Width (many neurons per layer) increases representational power in a single “slice” of computation; very wide shallow nets can approximate many functions. Depth (many layers) enables hierarchical composition: early layers can build simple features, later layers combine them. Empirically, depth helps in vision and language when paired with skip connections and normalization.

There is no universal formula. Rules of thumb for MLPs on tabular data might start with one or two hidden layers of moderate width and grow until validation metrics plateau. For images, convolutional locality and weight sharing are usually more parameter-efficient than gigantic fully connected stacks.

Universal Approximation (What It Does and Does Not Say)

The universal approximation theorem (informally) says that an MLP with a single hidden layer and enough nonlinear units can approximate continuous functions on compact domains arbitrarily well. This is an existence result: it does not tell you how many units you need, how to train them, or that one hidden layer is optimal in practice.

Deep networks often achieve the same accuracy with fewer parameters than a single enormous hidden layer would require. So UAT motivates why neural nets are reasonable function approximators—not why your specific 3-layer net will converge on Tuesday.

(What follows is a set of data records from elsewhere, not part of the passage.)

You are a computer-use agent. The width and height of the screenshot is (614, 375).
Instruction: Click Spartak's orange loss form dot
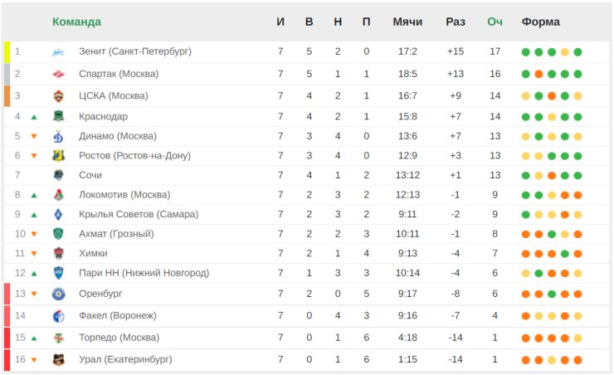[x=538, y=74]
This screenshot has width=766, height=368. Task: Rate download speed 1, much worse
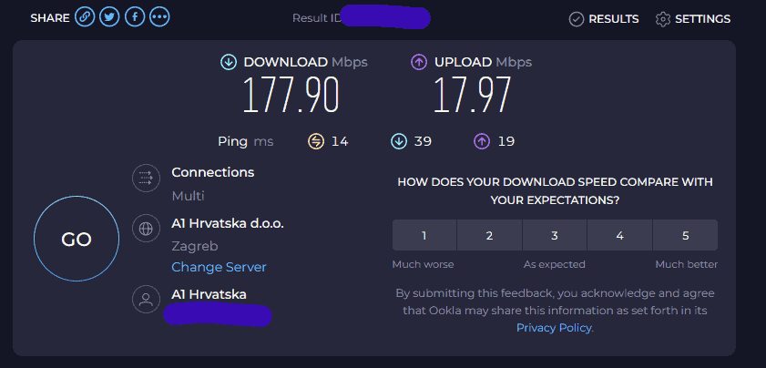(424, 235)
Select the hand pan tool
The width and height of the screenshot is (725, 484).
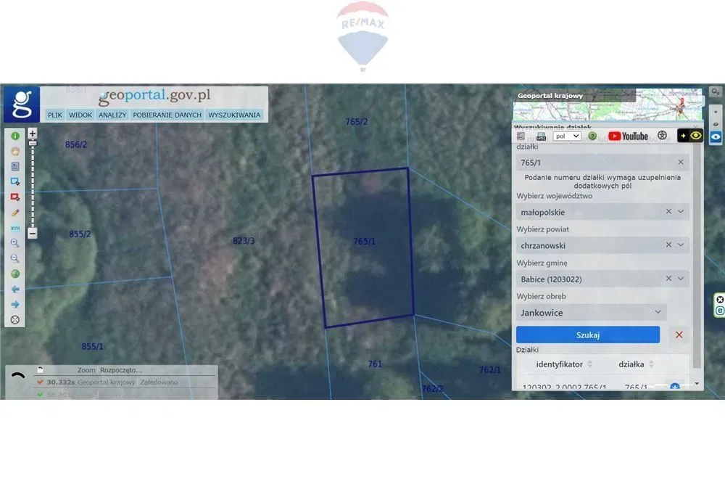15,151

Inductive Bias: Architecture Encodes Assumptions

CNNs assume translation equivariance and local structure; they share weights across space. RNNs assume sequential structure with a hidden state. Transformers assume flexible pairwise interactions mediated by attention. An MLP treats every input dimension independently at first mix—fine for some tabular data, wasteful for images where nearby pixels correlate.

Choosing the right inductive bias reduces sample complexity: the model searches a smaller, more relevant hypothesis space. When in doubt, copy a proven blueprint for your modality and modify incrementally.

Practical Heuristics

• Match output dimension and activation to the loss (e.g. K logits + cross-entropy).
• Increase width before extreme depth if optimization is unstable; add normalization (BatchNorm, LayerNorm) for deep stacks.
• Use skip connections (ResNet) when adding depth to help gradient flow.
• Profile memory: parameter count × bytes × optimizer states matters for large models.
• Prefer reproducible baselines and ablations over one-off heroic architectures.

Example: Compare Two MLP Heads

import torch.nn as nn

# Shallow & wide
shallow = nn.Sequential(
    nn.Linear(100, 256), nn.ReLU(),
    nn.Linear(256, 10),
)

# Deeper & narrower
deep = nn.Sequential(
    nn.Linear(100, 128), nn.ReLU(),
    nn.Linear(128, 128), nn.ReLU(),
    nn.Linear(128, 10),
)

def nparams(m):
    return sum(p.numel() for p in m.parameters())

print("shallow params:", nparams(shallow))
print("deep params:  ", nparams(deep))

Summary

• Design = depth, width, topology, and block choice; together they set capacity and bias.
• More parameters help only if optimization, data, and regularization align.
• UAT explains expressive power of MLPs; depth often improves parameter efficiency.
• Match architecture structure to data (CNN/RNN/Transformer) before brute-forcing width.